KILI recently went back on the air after a lightening bolt struck its antenna, silencing the station for months.

Yesterday Scott Deutschman, legal advisor to Commissioner Michael Copps, also told the conference attendants that they needed to participate in the media rules proceeding.

"If media ownership is not your number one issue, it has to be your number two issue, because the media is the medium through which all other issues are filtered," Deutschman said. "And with the increasing consolidation of the media in this country, you should all be concerned about the job that the media is doing in covering tribal citizens and the issues that you care about."

When the FCC first announced in June that it would launch a new media ownership comment cycle, Copps protested that the public had not been asked to comment on formal proposals to change the rules, just a set of general questions.

"I am deeply disappointed that this Notice does not contain a specific, up-front commitment to share proposed media concentration rules with the American people in advance of a final vote," he said in a partial dissent to the announcement. "I do not see how we can be transparent and comply with the dictates of the Third Circuit without letting the American people know about and comment on any new standards of measurement that we adopt in developing our ultimate decision."

In 2004 the Federal Third Circuit Court of Appeals struck down the FCCs media ownership proposals, calling flawed the logic upon which the Commission based its rule changes.
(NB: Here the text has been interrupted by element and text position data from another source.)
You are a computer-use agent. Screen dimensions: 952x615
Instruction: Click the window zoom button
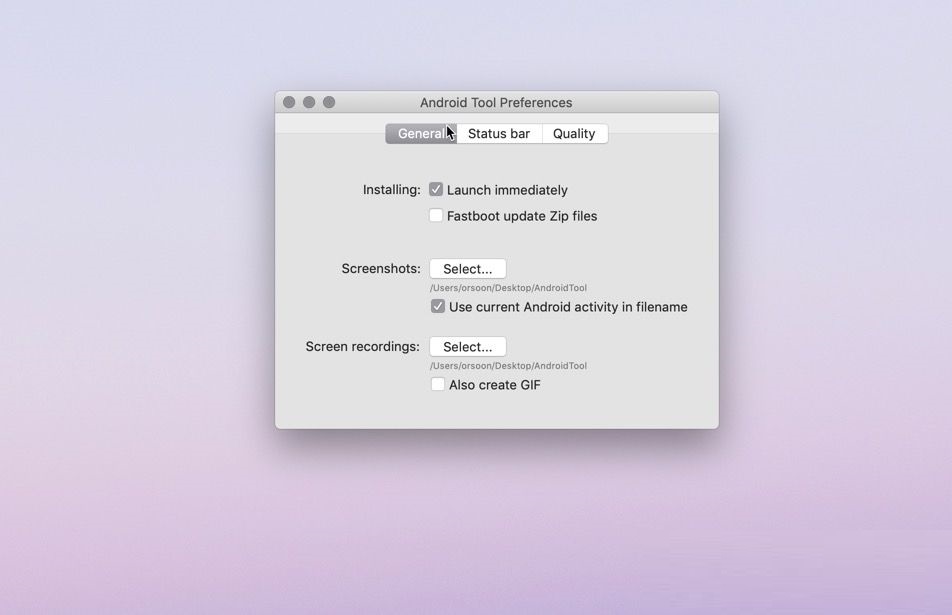pos(329,103)
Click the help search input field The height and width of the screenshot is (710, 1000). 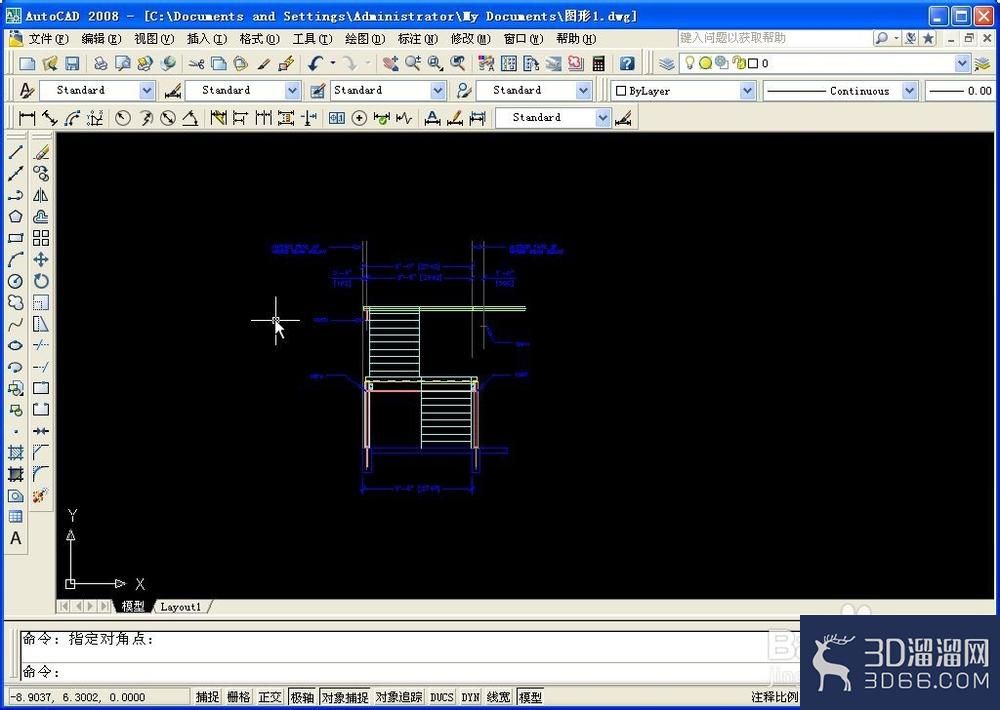pyautogui.click(x=775, y=38)
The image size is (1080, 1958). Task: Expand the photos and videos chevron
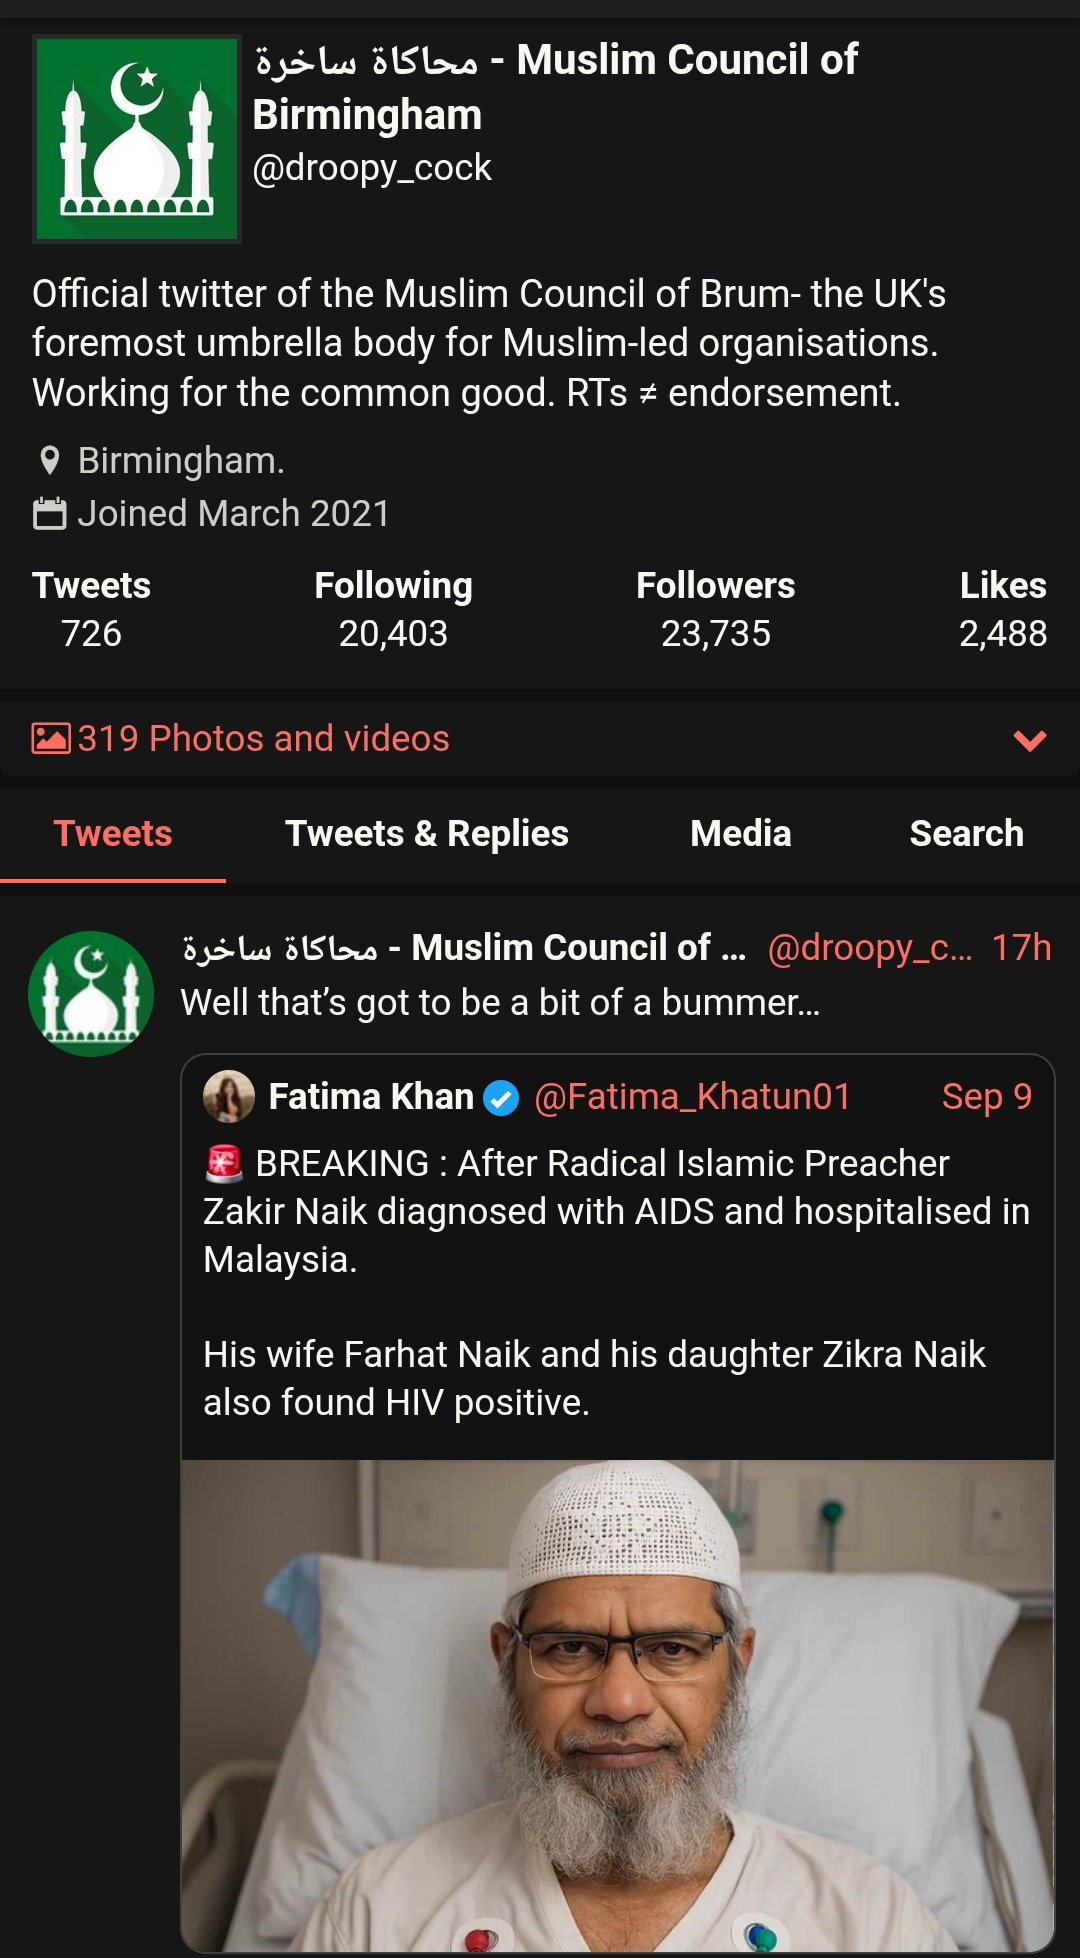pyautogui.click(x=1029, y=740)
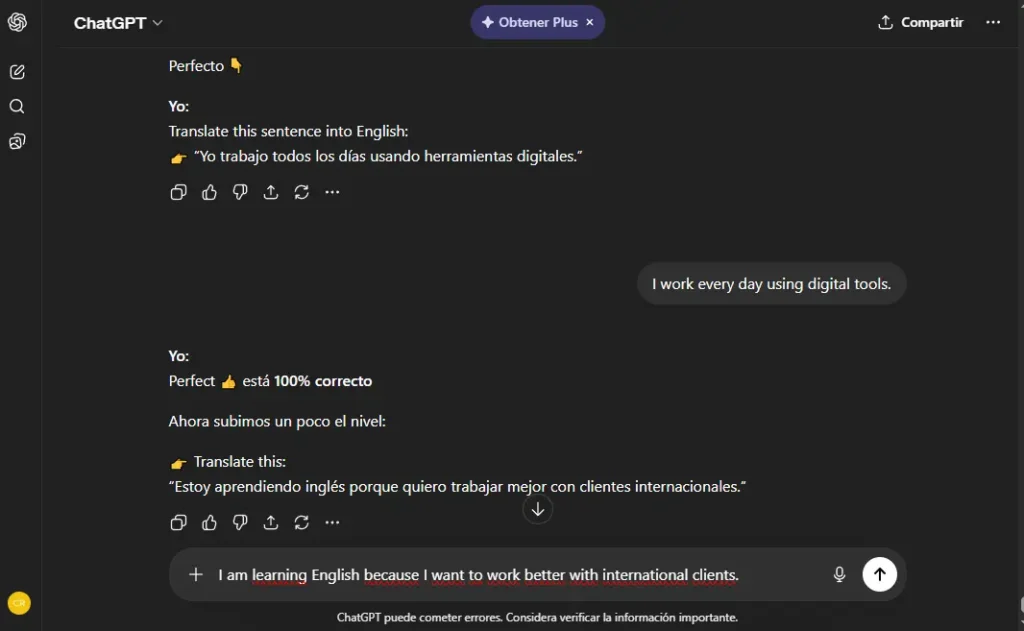Regenerate the last ChatGPT response
The image size is (1024, 631).
(301, 522)
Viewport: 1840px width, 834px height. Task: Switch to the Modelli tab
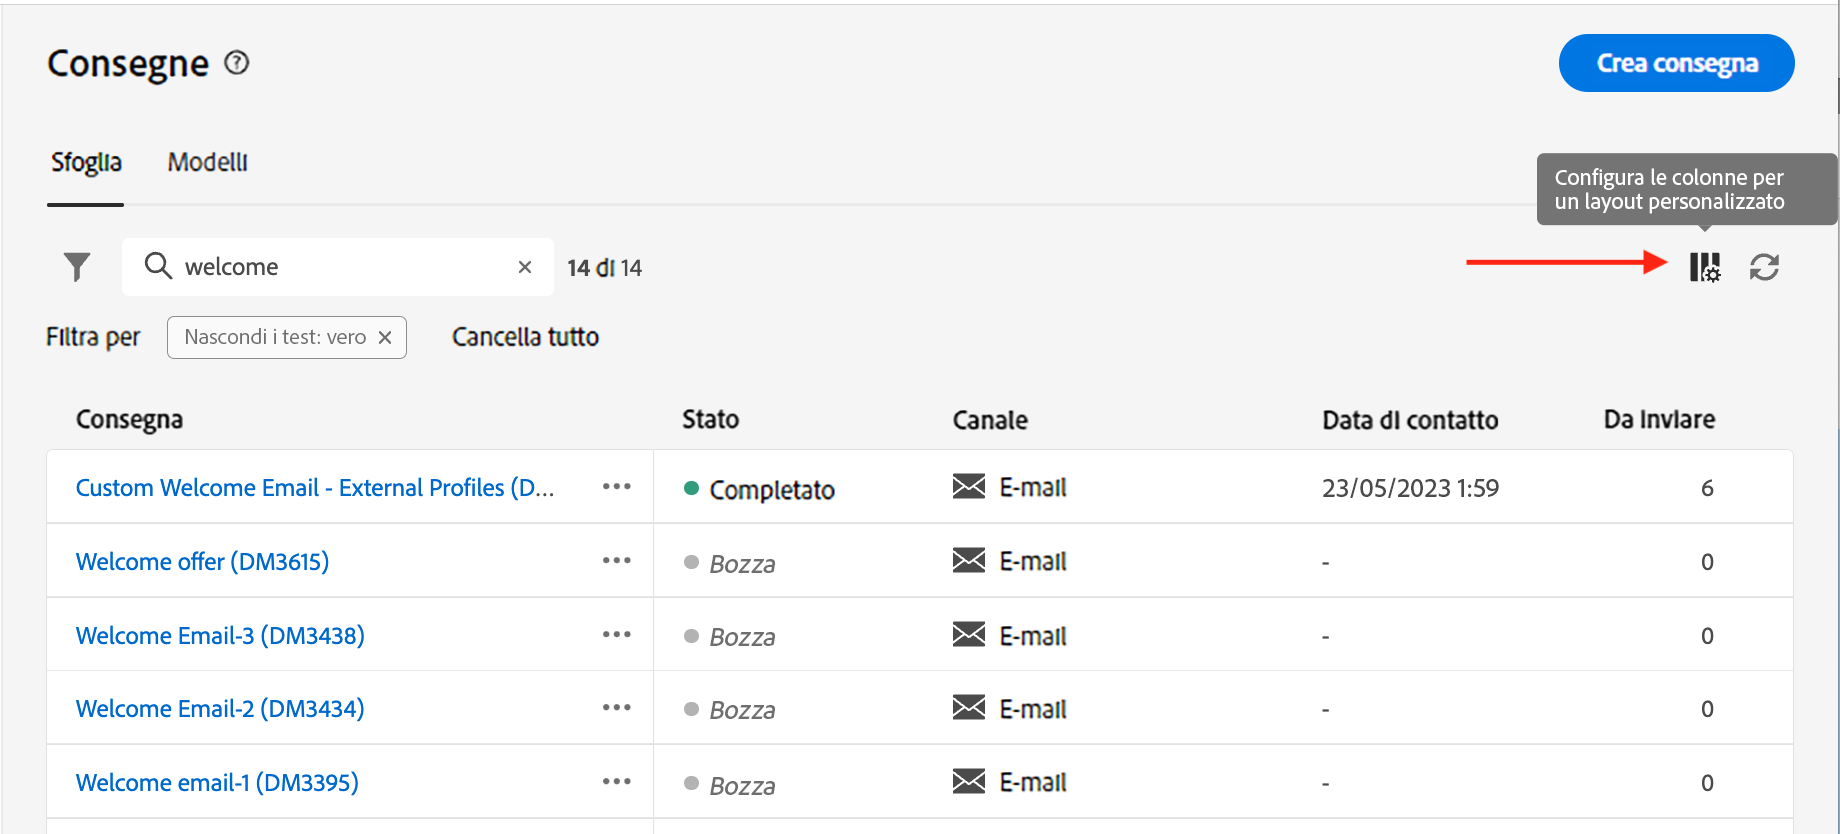pos(207,162)
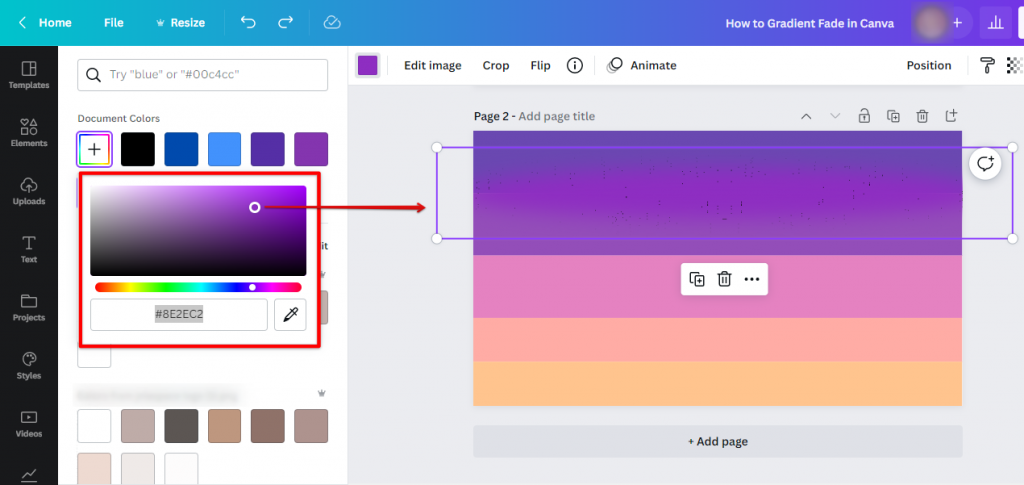The width and height of the screenshot is (1024, 485).
Task: Click the redo arrow icon
Action: click(x=286, y=22)
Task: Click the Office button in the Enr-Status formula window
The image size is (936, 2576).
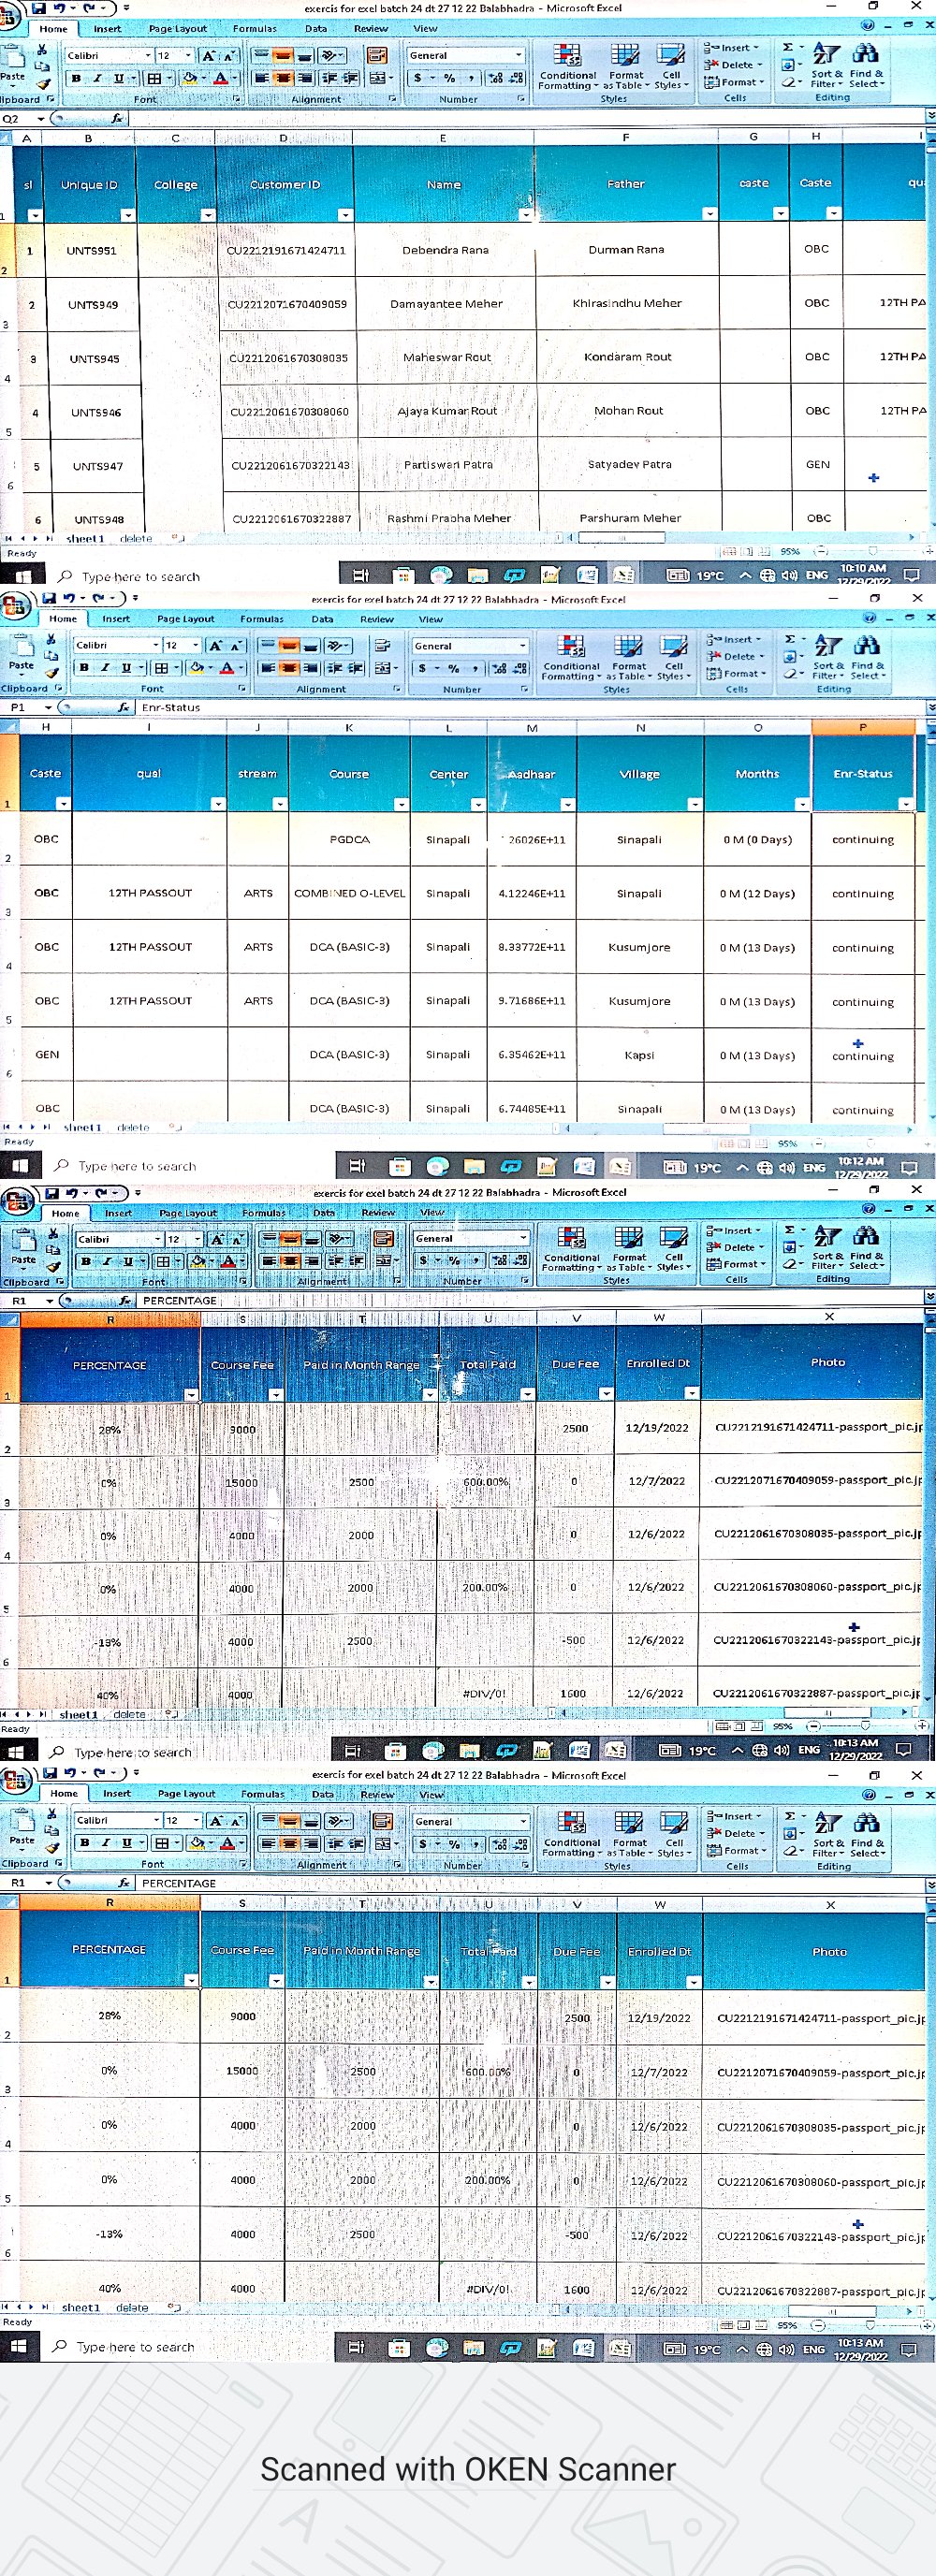Action: [15, 604]
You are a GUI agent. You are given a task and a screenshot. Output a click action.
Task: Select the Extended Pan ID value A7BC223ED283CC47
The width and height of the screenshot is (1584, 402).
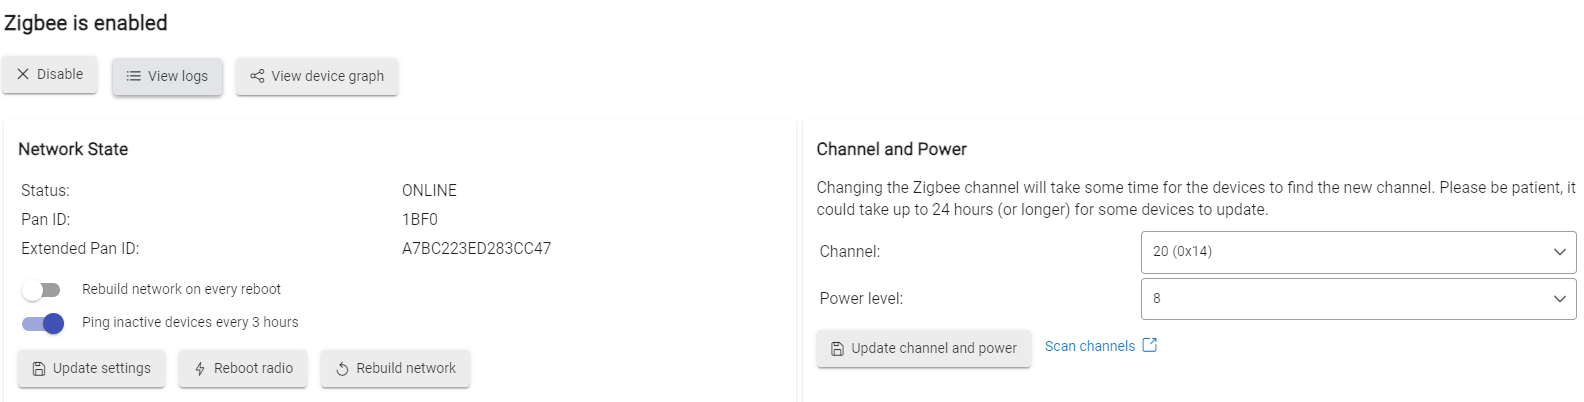click(x=476, y=248)
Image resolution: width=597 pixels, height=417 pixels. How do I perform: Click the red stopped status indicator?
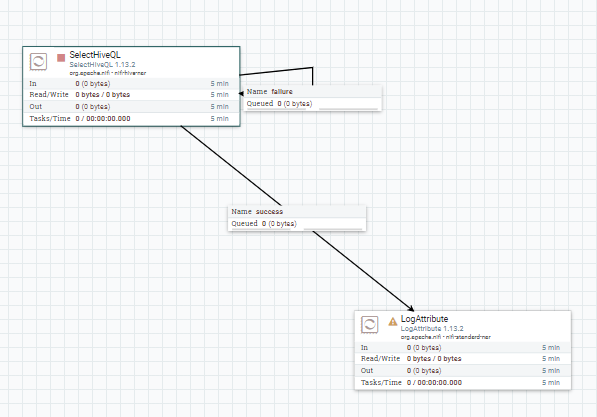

The law requires the Commission to reconsider its media ownership regulations every four years.

Asked at the conference whether the public would eventually be permitted to comment on specific rule changes, Deutschman said he was not sure. He expressed hope that the Senate would require the FCC to take that step.

"I dont think that we have the answer," Deutschman said. "I know that weve raised it. I know that we think it is desperately important. I dont think that it is provided for at this point to do that."

Spectrum sovereignty questions

For participants in the Indian broadband conference, however, the number one telecommunications issue was being consulted by the FCC as sovereign nations, rather than as individuals.

"I really appreciate the fact that we tribal people have the ability to respond to FCC regulations as they are proposed," Vernon James, CEO of the San Carlos Apache Telecommunications Utility, told FCC officials in a roundtable discussion yesterday. "But my input is requested but it is not received as a part of a sovereign entity."

Native American leaders repeatedly told FCC staff at the conference that they wanted more control over who broadcast and provided telecommunications services on their reservations. They also want to negotiate with the FCC on a nation-to-nation level, rather than just comment on specific dockets.

In March of this year the National Congress of American Indians (NCAI) asked the Senate to include language acknowledging tribal regulatory authority in an upcoming revision of the 1996 Telecommunications Act.

"Like water, minerals, and timber, spectrum is a valuable natural resource for tribal communities," NCAI President Joe Garcia told the Senate Commerce Committee on March 7th, "and the federal government should consult with tribes about spectrum management on tribal lands and ensure that tribal communities have access to this resource for purposes of tribal governance and economic development."

The latest version of the Senate bill includes language emphasizing the government-to-government nature of Native American/U.S. spectrum negotiations. At the San Diego gathering, the FCCs Deutschman pledged that the Commission would also do better.

"At the heart of the Federal trust relationship lies the concept of consultation. Tribes are governments," Deutschman said. "As a Federal agency we have a duty to treat tribes as the sovereigns they are. To be honest about it, weve in fact not done enough to honor the government-to-government relationship."